# Morning Star Trip - 12 Sep 05



## Talapia (Apr 27, 2003)

Me and the wife went on the Morning Star
Hurricane Katrina Fund Raising Trip.

Fairly light load on the boat - 12 
passengers. Figured that it would be 
lite since it was on a Monday and a lot 
of people also got scared off by the 
relatively high seas forecast. It was 
long period swells and the seas were 
as soft as you could want them. They 
were actually making everybody sleepy. 
Pulled out of the inlet at around 0630 
and headed out. Monty headed out
for about an hour and then hit the 
brakes, he saw a bunch of croaker on 
the machine and decided to get some 
quick limits for the folks who wanted 
them. Suprisingly, only a few folks 
wanted to keep them. I personally think 
that ocean croaker taste much better 
than the croaker out of the bay. We 
could have easily limited out but we did 
not want to use up too much cooler 
space/ice on the croaker. He stayed 
on them for about an hour and then 
steamed out towards his original 
destination. He put us on a wreck that 
he had not fished yet. This spot was 
loaded. It was a bail job on very large 
seabass and we had our cooler (only 
brought the mid size one) full in the first 
30 min -- had me rethining the croaker 
we had kept earlier. We had to borrow 
one of Monty's 120 qt cooler to hold our 
fish. For anybody interested in tog fishing 
in the next few weeks  I can tell you 
that they are chewing their heads off. 
Tog were coming up all around the boat, 
and these were very nice sized fish. 
My wife Trina caught the pool fish 
(nearly 5 pound seabass). Everybody 
had all the seabass and croaker they 
wanted on this trip. Rounded out the 
day looking for flounder, but never could 
find them. Pulled back into the Marina
at @ 4pm.


----------



## FL FISHERMAN (Sep 30, 2002)

Nice Fishing Talapia! You are a maniac! Did you get promoted again???  Oh I know you have stock in the morning star don't you! LOL See you in a couple weeks. Hope the fishing is just as good.


----------



## Talapia (Apr 27, 2003)

Send me a PM with a good e-mail 
address for you and I will shoot you
some pics of our offshore trip. It
was a total bail job on Mahi Mahi.

+ + + +

◆ DIRECTIVE 1 ◆
Swap "boat" for "vessel" in the part of the fishing thread that opens with the words "Me and the wife" and closes with "making everybody sleepy.", and give that part.
The entries below the fishing thread are unrelated to it.

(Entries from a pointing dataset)
+ + + +

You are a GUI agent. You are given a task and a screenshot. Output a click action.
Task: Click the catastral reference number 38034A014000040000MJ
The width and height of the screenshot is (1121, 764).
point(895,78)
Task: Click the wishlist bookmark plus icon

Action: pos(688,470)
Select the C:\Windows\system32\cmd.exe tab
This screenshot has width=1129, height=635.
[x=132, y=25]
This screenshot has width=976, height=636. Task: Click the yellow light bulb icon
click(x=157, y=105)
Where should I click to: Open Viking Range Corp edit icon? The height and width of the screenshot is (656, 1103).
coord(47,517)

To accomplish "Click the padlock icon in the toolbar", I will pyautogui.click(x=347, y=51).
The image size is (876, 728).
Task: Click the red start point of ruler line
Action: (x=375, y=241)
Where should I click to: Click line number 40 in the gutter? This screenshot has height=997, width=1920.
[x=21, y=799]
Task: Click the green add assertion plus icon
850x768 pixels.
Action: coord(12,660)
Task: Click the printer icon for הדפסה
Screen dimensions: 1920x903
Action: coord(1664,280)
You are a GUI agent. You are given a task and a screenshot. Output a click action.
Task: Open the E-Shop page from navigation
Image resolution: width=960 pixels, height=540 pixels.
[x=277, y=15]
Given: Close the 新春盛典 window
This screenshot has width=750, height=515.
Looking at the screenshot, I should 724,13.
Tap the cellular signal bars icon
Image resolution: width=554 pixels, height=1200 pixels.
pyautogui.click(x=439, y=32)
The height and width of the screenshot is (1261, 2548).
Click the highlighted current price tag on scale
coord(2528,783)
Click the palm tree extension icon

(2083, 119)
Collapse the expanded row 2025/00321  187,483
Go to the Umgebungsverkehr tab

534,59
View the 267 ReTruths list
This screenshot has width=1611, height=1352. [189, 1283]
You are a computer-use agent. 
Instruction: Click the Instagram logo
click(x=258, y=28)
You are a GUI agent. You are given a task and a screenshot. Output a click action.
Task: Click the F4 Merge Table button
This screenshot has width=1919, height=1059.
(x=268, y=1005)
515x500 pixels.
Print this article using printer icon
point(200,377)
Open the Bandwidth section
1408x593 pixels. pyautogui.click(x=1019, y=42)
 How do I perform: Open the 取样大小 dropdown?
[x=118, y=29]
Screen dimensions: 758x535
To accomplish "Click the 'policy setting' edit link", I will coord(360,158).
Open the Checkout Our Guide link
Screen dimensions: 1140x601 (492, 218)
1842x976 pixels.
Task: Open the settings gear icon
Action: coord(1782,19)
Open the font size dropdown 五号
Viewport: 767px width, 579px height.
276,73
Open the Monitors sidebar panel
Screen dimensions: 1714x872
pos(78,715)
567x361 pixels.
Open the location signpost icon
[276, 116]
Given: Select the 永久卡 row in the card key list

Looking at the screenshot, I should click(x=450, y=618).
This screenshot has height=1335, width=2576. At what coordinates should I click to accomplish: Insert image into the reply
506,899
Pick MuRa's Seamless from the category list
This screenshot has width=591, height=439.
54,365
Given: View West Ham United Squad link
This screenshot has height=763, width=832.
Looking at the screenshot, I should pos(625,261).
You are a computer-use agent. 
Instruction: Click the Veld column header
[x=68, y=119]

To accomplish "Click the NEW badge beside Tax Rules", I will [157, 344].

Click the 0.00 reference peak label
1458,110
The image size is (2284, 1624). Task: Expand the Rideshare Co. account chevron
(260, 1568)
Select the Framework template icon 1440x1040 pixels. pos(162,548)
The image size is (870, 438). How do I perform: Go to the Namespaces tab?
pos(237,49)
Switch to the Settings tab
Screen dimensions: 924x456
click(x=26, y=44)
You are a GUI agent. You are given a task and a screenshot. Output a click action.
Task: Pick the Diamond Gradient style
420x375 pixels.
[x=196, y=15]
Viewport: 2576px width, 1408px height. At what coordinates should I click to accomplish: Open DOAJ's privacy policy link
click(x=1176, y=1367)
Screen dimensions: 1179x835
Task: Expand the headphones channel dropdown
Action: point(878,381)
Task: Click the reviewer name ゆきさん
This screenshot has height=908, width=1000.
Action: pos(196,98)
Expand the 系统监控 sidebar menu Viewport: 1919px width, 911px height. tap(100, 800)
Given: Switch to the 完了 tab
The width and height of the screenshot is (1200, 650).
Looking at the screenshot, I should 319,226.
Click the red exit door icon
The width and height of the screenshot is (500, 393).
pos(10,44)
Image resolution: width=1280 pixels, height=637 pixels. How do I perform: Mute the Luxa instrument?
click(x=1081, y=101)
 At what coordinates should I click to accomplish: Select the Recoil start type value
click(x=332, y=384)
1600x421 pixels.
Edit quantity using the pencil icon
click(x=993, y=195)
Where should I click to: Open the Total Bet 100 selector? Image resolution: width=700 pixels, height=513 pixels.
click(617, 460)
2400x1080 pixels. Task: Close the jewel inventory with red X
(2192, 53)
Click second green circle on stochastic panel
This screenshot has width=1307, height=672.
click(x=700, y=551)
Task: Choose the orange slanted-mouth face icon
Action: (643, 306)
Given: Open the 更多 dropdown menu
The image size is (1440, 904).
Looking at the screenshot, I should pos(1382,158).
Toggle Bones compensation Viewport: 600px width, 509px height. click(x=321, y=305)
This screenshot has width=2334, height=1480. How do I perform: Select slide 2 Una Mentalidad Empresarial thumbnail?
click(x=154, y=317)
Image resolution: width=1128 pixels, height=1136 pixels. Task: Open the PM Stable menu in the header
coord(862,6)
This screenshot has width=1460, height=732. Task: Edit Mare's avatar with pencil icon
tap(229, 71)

+ + + +

◆ DIRECTIVE 2 ◆
Convert the part of the entries that opens with the line containing "This screenshot has width=2334, height=1480." and runs through the last entry into a JSON list of strings, with one string per line and blank lines left out.

◆ EXERCISE RESULT 1 ◆
Me and the wife went on the Morning Star
Hurricane Katrina Fund Raising Trip.

Fairly light load on the vessel - 12 
passengers. Figured that it would be 
lite since it was on a Monday and a lot 
of people also got scared off by the 
relatively high seas forecast. It was 
long period swells and the seas were 
as soft as you could want them. They 
were actually making everybody sleepy.

◆ EXERCISE RESULT 2 ◆
[
  "This screenshot has width=2334, height=1480. How do I perform: Select slide 2 Una Mentalidad Empresarial thumbnail?",
  "click(x=154, y=317)",
  "Image resolution: width=1128 pixels, height=1136 pixels. Task: Open the PM Stable menu in the header",
  "coord(862,6)",
  "This screenshot has width=1460, height=732. Task: Edit Mare's avatar with pencil icon",
  "tap(229, 71)"
]